(EXERCISE INPUTS)

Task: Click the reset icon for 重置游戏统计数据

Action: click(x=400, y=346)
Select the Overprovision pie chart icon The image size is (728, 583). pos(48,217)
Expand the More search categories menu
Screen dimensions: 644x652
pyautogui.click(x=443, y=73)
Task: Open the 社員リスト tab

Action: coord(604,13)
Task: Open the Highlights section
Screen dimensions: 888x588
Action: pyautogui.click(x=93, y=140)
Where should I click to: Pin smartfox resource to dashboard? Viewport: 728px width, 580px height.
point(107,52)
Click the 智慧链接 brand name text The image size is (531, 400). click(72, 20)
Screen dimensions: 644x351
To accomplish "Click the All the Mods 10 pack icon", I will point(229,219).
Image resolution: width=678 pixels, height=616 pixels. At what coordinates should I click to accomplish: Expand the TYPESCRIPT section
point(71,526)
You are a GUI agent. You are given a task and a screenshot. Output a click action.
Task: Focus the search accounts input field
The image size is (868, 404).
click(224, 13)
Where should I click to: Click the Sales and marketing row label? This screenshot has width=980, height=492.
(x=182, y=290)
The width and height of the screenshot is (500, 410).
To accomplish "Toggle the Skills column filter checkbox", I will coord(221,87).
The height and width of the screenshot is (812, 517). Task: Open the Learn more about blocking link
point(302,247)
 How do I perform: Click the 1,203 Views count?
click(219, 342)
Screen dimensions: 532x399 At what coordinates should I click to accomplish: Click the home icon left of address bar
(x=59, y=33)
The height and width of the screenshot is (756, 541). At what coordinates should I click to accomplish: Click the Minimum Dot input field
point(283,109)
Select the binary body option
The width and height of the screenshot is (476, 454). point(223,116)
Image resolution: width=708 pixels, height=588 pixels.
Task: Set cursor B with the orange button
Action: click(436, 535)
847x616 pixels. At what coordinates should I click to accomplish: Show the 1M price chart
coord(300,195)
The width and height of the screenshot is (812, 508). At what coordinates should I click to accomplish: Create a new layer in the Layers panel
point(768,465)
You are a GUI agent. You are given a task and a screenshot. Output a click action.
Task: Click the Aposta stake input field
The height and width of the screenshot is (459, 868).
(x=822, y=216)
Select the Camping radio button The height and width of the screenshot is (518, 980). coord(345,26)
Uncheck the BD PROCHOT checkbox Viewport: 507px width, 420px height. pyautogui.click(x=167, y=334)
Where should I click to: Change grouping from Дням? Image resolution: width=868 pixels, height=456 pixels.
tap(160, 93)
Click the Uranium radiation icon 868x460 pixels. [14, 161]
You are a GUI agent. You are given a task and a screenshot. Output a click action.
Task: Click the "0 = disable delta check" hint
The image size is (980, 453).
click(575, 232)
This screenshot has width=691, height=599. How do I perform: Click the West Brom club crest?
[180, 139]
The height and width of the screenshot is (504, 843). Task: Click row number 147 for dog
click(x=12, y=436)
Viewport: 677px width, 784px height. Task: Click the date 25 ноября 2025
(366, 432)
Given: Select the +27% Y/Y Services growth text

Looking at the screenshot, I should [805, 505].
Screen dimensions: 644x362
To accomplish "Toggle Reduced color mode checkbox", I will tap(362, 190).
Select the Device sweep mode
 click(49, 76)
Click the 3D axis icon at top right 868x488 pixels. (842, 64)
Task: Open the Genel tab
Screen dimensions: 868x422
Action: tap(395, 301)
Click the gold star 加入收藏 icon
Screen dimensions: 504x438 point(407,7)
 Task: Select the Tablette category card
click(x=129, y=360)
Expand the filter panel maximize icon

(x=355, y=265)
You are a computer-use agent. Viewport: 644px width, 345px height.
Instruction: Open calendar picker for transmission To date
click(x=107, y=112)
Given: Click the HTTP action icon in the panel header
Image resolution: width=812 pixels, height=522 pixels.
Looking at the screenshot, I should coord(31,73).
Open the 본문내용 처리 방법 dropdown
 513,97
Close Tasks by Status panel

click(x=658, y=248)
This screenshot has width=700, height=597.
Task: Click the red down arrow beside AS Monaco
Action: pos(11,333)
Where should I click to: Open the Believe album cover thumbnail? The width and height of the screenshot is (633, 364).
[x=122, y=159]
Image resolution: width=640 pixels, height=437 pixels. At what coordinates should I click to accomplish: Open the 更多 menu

(End EXERCISE INPUTS)

Tally the lines of the entries that carry the word "will" and say only that number.

● **EXERCISE RESPONSE**:
3